The chairman of the House Oversight committee asked the FBI on Thursday to turn over more documents about former FBI Director James Comey’s interactions with the White House and Justice Department, including materials dating back nearly four years to the Obama administration.
Rep. Jason Chaffetz, R-Utah, told acting FBI Director Andrew McCabe that he wants records of Comey’s contacts with the White House and Justice Department dating to September 2013, when Comey was sworn in as FBI director under then-President Barack Obama.
In a letter to McCabe, Chaffetz said he is seeking to review Comey’s memos and other written materials so he can “better understand” Comey’s communications with the White House and attorney general’s office.
Chaffetz previously requested Comey’s recent memos about his private contacts with President Donald Trump. But the bureau told him Thursday it could not yet turn them over because of Special Counsel Robert Mueller’s probe into Russia’s meddling in the 2016 election.
Trump fired Comey May 9 amid questions about the FBI’s investigation.
Chaffetz, who said last week he has his “subpoena pen” ready to force Comey or the FBI to turn over the documents, told McCabe that “Congress and the American public have a right and a duty to examine this issue independently of the special counsel’s investigation.”

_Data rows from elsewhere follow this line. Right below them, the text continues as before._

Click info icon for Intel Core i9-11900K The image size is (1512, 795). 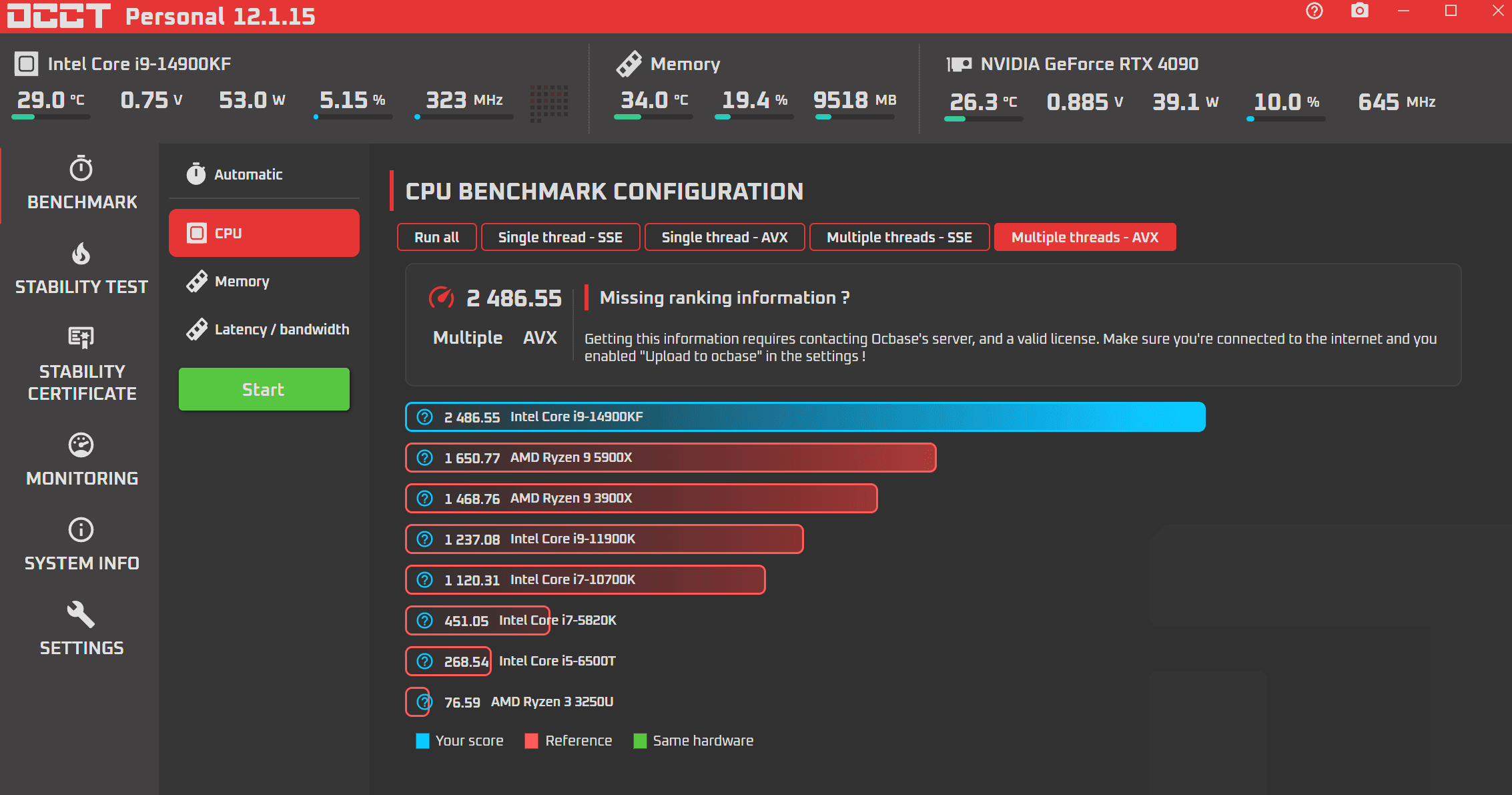point(425,539)
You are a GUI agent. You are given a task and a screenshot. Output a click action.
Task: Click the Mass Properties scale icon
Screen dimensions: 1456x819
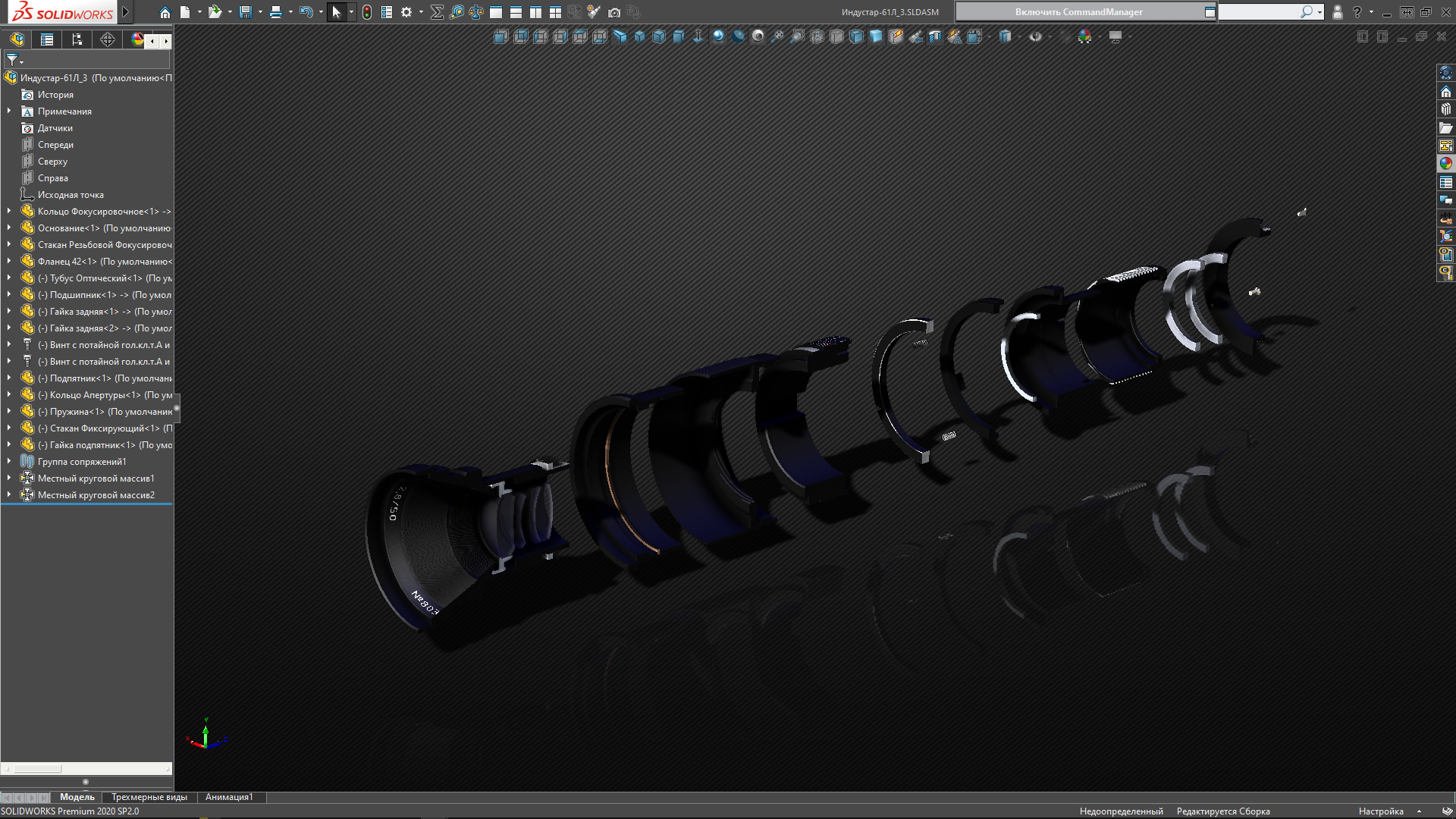pos(476,12)
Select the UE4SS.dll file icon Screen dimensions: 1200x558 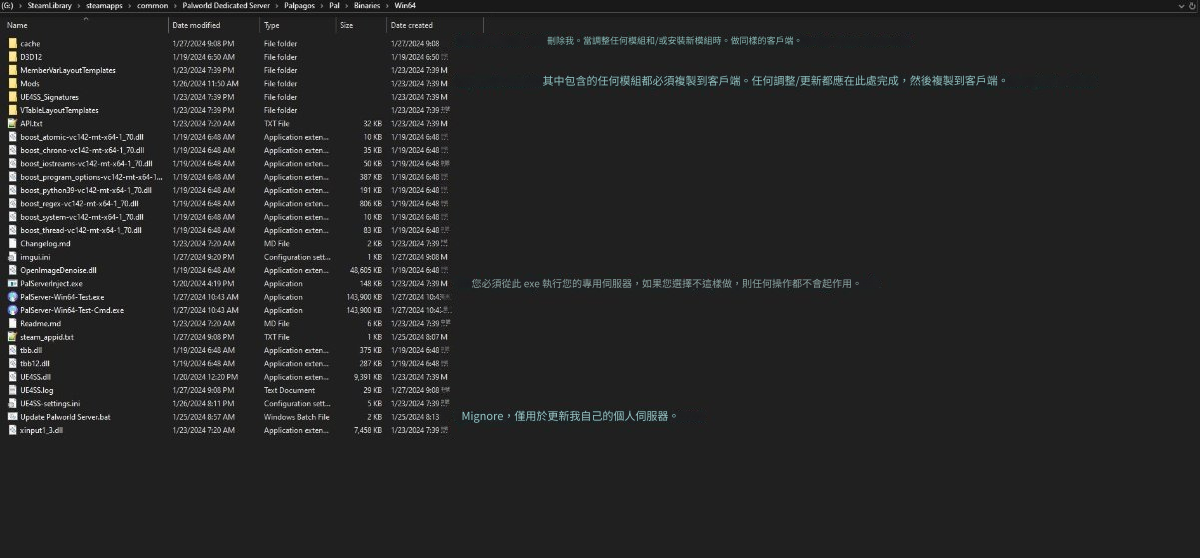[12, 376]
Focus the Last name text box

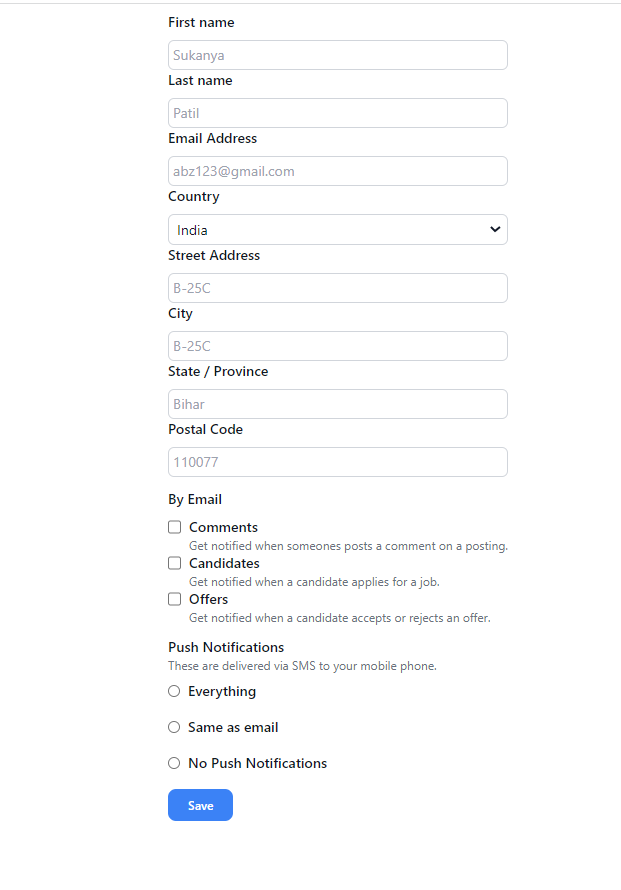point(338,113)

He added, in a thinly veiled threat: “I trust and hope you understand this and make the right decision — to produce these documents to the committee immediately and on a voluntary basis.”
Chaffetz’s letter comes a month before he is scheduled to leave office after abruptly announcing his resignation earlier this year. Chaffetz canceled a hearing scheduled Wednesday after Comey declined to testify.
Assistant FBI Director Gregory Brower told Chaffetz Thursday the agency is evaluating his request and will update him as soon as possible.
Some Republican members of Congress have pressured Chaffetz to step down from the Comey probe, saying it should be led by someone who will remain in Congress.
Rep. Trey Gowdy, R-S.C., is considered the front-runner to replace Chaffetz as oversight chair. Gowdy led a special House panel that spent more than two years investigating the deadly 2012 attacks at a U.S. diplomatic compound in Benghazi, Libya.